Paul Mercer's "Swatch" handheld had progressed inside Apple as product manager Phac Le Tuan recalls:
Soon we had a stripped down, Apple operating system on the Sony PTC-550 device, using a Motorola 68k chip. We were able to run a few Mac OS features and it was amazing. I reached out to Roger Heinen, who at the time was general manager of Macintosh software and told him.
Le Tuan received a short reply:
Roger sent me an email. Pen-based Macintosh is the new ‘important thing’.
As Swatch surged ahead, Newton slowly moved toward production.
Such was the siloed nature of various skunkworks around Apple, the Product Development Group greenlit further work on PenLite which had started life as a project by Tom Gilley and Bob Alkire. Gilley recalls:
Apple moved 20 people from various groups into a new portable product group, under Sue King, to get it ready for production. Sue had come acrossfrom IBM where she was a senior product manager. She aligned with us with Phac le Tuan who led the software team which was called PenMac. Their aim was to create the ‘Mac Look and Feel’ for PenLite. Alongside was Larry Yeager and Michael Kaplan in ATG who were building Rosetta, an advanced handwriting recognition program. They had worked on “Scribbler” which was a pen driver using the really cool Kalman filter to predict where the pen would be in the future. Alan Kay turned me on to this.
In statistics and control theory, Kalman filtering is an algorithm that uses a series of measurements observed over time
Also in the team were Mike Gough and Mike Robbins who were building a translucent and opaque inking layer system for pen-based computing, that they later patented.
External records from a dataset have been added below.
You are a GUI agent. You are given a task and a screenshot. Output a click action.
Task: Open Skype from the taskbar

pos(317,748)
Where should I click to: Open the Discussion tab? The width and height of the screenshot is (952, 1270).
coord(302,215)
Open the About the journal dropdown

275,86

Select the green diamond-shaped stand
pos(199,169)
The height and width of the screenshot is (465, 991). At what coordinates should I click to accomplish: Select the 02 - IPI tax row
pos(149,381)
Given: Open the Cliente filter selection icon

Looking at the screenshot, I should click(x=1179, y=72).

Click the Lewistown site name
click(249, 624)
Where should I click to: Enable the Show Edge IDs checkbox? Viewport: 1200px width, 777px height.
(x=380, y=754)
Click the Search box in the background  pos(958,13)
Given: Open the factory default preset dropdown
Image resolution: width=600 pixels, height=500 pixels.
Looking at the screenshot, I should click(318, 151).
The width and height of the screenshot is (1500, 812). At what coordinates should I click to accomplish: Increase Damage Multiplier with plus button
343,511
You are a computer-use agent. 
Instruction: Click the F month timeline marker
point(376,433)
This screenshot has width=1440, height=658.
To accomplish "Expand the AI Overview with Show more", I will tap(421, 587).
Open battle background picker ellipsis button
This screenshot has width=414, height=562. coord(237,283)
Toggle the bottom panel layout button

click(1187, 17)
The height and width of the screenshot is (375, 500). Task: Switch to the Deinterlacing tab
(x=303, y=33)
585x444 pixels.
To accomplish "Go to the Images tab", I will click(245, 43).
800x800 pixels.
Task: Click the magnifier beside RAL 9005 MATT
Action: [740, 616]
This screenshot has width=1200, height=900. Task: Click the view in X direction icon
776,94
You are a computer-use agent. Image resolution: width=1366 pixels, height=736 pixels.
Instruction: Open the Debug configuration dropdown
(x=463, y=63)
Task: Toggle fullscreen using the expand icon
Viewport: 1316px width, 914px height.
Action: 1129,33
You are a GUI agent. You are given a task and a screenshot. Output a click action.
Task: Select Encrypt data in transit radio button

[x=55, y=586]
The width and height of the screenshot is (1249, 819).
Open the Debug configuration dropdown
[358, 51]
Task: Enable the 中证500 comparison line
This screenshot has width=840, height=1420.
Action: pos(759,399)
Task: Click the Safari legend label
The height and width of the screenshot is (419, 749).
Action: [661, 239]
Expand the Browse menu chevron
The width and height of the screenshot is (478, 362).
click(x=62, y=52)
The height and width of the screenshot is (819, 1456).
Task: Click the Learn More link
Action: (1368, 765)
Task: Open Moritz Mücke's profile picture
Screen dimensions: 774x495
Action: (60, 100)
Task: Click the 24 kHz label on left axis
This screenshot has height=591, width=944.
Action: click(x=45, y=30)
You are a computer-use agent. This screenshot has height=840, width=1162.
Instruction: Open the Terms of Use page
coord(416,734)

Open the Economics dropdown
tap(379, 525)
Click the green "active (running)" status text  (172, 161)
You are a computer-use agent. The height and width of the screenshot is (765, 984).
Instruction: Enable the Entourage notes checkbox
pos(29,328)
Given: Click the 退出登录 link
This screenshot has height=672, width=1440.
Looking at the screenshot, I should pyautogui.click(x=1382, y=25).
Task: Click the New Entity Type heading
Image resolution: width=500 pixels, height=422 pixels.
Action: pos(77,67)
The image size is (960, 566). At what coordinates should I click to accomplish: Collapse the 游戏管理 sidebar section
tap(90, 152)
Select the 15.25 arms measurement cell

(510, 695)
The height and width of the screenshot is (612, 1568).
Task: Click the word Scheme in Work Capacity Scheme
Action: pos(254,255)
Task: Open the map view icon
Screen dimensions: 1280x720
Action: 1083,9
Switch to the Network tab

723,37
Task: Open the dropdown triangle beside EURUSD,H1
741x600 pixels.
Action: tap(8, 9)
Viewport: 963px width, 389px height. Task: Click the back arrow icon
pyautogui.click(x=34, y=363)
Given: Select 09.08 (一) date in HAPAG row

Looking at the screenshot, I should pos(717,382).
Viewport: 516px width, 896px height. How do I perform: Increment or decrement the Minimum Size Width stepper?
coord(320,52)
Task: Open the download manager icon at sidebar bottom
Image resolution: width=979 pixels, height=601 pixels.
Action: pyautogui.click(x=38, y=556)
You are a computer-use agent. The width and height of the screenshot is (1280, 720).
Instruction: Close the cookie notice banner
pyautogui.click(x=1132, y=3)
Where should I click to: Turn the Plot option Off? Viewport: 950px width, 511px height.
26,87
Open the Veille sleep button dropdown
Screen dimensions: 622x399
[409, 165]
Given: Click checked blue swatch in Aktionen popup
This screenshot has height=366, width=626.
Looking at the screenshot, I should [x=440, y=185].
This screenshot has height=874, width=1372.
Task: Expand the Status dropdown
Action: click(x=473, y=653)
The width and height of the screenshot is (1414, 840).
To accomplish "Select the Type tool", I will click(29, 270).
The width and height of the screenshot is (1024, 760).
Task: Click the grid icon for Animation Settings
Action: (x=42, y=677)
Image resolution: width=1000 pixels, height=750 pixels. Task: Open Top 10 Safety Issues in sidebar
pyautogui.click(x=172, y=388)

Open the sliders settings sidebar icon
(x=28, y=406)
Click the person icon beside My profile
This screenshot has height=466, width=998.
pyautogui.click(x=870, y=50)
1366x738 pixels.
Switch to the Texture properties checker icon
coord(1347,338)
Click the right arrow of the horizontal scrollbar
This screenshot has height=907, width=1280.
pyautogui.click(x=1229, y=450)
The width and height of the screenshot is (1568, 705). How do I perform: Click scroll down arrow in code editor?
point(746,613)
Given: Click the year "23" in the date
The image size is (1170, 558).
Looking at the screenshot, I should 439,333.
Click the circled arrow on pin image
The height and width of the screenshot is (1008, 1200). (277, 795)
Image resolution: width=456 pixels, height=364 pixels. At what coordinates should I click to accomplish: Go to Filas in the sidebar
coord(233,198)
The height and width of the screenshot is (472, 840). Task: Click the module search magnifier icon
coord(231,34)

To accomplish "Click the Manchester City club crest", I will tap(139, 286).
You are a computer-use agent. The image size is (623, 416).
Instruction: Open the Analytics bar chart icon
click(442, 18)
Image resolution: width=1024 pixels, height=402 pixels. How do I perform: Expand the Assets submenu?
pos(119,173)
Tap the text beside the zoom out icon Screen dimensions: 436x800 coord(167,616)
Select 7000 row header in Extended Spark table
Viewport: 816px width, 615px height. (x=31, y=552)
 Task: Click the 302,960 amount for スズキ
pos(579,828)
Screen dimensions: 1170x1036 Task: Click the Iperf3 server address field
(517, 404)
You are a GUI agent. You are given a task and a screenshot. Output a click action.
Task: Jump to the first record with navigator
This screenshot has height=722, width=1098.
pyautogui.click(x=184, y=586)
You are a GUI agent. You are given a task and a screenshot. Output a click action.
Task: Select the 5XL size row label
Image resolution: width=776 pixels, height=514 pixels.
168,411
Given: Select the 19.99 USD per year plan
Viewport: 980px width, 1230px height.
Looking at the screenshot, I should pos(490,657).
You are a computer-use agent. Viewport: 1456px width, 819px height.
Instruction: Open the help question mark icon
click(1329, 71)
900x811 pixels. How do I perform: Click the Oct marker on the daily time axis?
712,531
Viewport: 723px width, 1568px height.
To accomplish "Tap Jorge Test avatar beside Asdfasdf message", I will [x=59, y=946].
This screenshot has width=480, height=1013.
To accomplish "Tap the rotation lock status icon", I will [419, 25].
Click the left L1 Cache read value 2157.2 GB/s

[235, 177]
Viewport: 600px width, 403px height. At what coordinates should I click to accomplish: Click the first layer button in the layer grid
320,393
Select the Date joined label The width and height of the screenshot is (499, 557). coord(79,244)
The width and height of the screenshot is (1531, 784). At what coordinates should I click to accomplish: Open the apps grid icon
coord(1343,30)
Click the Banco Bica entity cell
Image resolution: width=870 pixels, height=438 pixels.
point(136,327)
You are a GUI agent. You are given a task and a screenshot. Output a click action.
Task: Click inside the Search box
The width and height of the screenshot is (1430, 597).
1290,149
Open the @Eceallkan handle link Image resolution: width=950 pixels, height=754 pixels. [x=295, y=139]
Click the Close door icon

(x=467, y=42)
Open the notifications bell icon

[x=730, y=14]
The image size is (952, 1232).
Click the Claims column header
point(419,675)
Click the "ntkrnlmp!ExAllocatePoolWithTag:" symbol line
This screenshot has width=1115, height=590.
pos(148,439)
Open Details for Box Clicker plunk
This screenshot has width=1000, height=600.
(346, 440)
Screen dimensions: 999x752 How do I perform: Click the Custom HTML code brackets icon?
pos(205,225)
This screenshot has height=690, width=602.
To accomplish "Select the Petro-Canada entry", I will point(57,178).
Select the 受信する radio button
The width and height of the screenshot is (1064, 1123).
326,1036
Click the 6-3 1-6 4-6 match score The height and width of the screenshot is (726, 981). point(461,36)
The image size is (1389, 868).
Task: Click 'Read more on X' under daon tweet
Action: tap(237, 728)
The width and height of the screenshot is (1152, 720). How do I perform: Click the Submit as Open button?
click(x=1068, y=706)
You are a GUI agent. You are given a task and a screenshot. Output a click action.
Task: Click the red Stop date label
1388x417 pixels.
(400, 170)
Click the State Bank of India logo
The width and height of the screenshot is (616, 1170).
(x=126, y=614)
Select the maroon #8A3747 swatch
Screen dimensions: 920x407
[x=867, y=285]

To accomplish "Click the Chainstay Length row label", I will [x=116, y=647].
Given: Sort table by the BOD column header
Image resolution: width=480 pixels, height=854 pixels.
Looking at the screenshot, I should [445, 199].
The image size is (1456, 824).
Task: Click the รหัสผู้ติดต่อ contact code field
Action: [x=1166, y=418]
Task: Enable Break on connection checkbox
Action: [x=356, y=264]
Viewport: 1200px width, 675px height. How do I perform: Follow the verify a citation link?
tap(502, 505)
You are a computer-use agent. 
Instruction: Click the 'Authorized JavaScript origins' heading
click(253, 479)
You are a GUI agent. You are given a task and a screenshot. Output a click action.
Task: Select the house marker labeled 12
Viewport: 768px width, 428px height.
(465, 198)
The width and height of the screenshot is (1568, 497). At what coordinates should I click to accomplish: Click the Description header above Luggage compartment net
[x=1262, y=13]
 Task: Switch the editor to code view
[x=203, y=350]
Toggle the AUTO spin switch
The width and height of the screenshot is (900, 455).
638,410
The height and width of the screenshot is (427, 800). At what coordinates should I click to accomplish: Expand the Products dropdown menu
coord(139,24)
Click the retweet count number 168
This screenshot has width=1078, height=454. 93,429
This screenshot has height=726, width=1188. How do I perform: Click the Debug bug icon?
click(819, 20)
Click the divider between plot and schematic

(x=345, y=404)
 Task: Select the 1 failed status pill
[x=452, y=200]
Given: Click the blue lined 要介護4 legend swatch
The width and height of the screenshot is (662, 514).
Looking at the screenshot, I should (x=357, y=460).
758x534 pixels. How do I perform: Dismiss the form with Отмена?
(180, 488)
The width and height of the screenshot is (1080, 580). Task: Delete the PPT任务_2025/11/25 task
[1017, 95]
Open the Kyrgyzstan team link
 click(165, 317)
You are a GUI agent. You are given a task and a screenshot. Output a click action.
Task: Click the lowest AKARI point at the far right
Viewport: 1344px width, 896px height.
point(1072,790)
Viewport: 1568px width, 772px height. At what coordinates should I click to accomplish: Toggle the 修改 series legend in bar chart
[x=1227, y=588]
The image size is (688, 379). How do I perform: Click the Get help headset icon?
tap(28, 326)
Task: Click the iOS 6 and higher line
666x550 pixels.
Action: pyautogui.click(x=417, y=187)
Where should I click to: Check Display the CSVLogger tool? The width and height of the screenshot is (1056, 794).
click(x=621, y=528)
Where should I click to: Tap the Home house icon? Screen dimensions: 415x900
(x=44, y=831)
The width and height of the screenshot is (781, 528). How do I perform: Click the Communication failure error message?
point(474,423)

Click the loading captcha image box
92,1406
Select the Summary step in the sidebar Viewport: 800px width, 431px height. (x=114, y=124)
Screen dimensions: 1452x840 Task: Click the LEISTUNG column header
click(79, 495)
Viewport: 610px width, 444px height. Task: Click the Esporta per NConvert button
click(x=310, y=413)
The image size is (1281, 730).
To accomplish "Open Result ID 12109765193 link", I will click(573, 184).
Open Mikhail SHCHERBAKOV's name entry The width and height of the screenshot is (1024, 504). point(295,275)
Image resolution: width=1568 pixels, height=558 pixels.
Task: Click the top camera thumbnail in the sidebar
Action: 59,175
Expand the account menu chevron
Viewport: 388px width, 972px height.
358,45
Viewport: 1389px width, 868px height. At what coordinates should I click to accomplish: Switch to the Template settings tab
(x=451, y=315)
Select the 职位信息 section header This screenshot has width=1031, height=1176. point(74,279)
Then CEO Sculley signed a deal with Sharp Electronics in Japan to manufacture the Newton handheld, which created a problem. Swatch was reliant on Sony's PalmTop hardware and Sculley was concerned about engaging two rival Japanese manufacturers to build two as yet unfinished Apple products. Furthermore, the Newton team believed Swatch would confuse the marketplace and pressed for action, so Swatch was axed.
Soon after Sculley visited the Advanced Technology Group area for a photo shoot. Industry journalist Brent Schlender was preparing a feature article on the 'Future of the PC' in Fortune magazine that famously put Steve Job and Bill Gates on the cover. Fortune also wanted an image of Apple's Sculley to accompany the interview. Tom Gilley recalls:
Sculley would often come to the lab, and on this visit, he came with a media handler and photographer. Suddenly I was standing there, posing, handing him the prototype Sweet Pea hand-held CD-ROM player that we had created in the CIL. Not Penlite or Newton. They asked me for some others to be in the picture, so I rounded up Rod (Perkins) and Caroline (Henton), who was working on text to speech technology, in a cubicle near me in ATG. I must say it looks a little goofy with Rod holding a random desktop ‘pizza-box’, and me trying to explain to the CEO what he was holding. In retrospect he didn't care. The goal was to show a sneak peek of something. After these visits, my manager would call me in his office and grill me on why Sculley was visiting my lab and that in future, I needed to let him know. Given that I never knew when Sculley was coming. I didn't understandwhat my manager needed me to do or why he was so concerned given that he reported to Dave Nagel who didn’t care, in fact I think Dave liked it.
So I would smile at my manager and say OK.